Carlisle officials and local residents met with representatives from Smart Growth America on September 23 and 24, 2013 as part of a free, grant-funded technical assistance program. The workshop provided recommendations to enhance the community’s walkability, and hence safety, particularly in the area adjacent to Iowa 5, a very busy highway that bisects the city.
“Carlisle is very interested in implementing smart growth solutions. The economic and environmental well-being of our residents and businesses depends on a thoughtful and reasonable pattern of growth across our region,” said Mayor Ruth Randleman. “In fact, we see smart growth solutions as the only responsible way to address the needs of our pedestrians, bicyclists, and motorists.”
On September 23, Carlisle residents gathered for an introductory presentation that featured a broad overview of the state of the city’s pedestrian facilities and how a walkability audit would help improve them.
In November 2012, Carlisle was one of 22 communities selected by Smart Growth America to participate in the free technical assistance program. Stretching from Maine to Washington State, these communities represent major cities, suburban centers, and rural towns alike.

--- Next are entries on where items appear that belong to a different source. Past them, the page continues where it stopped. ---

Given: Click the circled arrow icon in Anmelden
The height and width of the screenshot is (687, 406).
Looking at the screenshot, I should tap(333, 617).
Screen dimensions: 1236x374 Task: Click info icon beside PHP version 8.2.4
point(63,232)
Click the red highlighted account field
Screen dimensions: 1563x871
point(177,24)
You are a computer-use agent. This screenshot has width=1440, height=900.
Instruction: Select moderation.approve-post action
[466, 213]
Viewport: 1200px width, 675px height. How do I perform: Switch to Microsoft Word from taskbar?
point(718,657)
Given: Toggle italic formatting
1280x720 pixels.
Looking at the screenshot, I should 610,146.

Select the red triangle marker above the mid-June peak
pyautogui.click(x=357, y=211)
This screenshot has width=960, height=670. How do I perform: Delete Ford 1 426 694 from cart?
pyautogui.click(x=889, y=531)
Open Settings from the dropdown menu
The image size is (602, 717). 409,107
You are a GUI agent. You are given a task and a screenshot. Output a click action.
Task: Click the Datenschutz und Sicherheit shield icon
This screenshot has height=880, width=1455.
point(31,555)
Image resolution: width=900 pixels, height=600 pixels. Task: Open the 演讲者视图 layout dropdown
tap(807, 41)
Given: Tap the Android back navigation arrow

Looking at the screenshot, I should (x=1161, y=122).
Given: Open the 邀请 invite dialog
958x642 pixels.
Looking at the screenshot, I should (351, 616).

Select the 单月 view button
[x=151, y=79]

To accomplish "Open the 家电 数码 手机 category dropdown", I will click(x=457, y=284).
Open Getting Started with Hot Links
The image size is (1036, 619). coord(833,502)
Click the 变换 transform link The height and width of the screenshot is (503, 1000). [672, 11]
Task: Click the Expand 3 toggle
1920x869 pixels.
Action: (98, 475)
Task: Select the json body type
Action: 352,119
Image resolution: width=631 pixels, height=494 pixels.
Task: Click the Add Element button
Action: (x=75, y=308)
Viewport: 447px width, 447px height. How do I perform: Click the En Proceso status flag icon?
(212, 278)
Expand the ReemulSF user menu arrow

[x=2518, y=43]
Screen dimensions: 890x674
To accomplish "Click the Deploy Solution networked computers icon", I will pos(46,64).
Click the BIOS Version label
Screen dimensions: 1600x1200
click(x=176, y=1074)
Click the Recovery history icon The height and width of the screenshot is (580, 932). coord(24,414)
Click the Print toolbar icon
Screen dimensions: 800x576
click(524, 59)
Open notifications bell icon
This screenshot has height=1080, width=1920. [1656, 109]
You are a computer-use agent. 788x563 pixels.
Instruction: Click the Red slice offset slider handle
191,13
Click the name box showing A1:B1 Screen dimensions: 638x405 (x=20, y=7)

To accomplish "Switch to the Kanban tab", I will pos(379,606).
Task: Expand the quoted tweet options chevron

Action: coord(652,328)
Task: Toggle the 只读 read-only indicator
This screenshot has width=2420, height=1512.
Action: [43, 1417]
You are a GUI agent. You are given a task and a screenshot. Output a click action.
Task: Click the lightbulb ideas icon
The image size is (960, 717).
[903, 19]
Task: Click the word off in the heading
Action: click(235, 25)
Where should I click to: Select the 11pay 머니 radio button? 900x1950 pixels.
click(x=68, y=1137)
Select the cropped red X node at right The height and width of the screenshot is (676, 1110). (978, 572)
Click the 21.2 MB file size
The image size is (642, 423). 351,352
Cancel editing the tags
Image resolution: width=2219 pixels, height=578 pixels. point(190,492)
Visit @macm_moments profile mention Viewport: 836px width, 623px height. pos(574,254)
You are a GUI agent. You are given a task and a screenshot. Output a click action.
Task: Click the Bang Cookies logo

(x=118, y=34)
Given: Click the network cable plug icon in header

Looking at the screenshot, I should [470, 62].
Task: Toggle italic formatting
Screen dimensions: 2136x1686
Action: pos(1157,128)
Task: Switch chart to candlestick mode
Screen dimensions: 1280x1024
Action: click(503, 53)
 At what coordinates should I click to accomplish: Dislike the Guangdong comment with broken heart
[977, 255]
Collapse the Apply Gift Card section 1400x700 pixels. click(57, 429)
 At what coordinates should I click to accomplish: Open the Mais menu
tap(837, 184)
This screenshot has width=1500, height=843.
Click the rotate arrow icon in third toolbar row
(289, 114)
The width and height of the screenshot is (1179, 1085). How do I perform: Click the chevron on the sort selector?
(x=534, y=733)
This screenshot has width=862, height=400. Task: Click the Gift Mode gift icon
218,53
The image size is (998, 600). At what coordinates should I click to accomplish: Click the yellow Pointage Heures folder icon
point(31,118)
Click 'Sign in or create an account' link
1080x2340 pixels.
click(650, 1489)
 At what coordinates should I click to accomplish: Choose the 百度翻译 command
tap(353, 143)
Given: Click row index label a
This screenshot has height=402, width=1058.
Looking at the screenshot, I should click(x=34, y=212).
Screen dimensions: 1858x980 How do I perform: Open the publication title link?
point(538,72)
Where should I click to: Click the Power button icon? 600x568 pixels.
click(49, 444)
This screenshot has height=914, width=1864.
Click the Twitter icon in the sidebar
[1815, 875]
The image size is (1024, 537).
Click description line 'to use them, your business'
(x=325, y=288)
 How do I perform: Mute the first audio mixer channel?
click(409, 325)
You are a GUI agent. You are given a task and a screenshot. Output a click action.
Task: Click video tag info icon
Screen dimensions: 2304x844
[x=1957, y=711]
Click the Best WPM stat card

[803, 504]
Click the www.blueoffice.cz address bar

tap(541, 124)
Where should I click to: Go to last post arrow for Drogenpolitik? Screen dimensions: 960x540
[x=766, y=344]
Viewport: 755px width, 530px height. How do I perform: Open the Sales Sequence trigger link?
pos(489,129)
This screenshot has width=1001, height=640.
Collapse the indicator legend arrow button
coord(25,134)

The technical workshop program is made possible through a five-year Building Blocks for Sustainable Communities grant from the U.S. Environmental Protection Agency’s Office of Sustainable Communities, which seeks to develop local planning solutions that help communities grow in ways that benefit families and businesses, while protecting the environment and preserving a sense of place. Three other nonprofit organizations—Forterra, Global Green USA and Project for Public Spaces—also received competitively awarded grants this year to help communities get the kinds of development they want.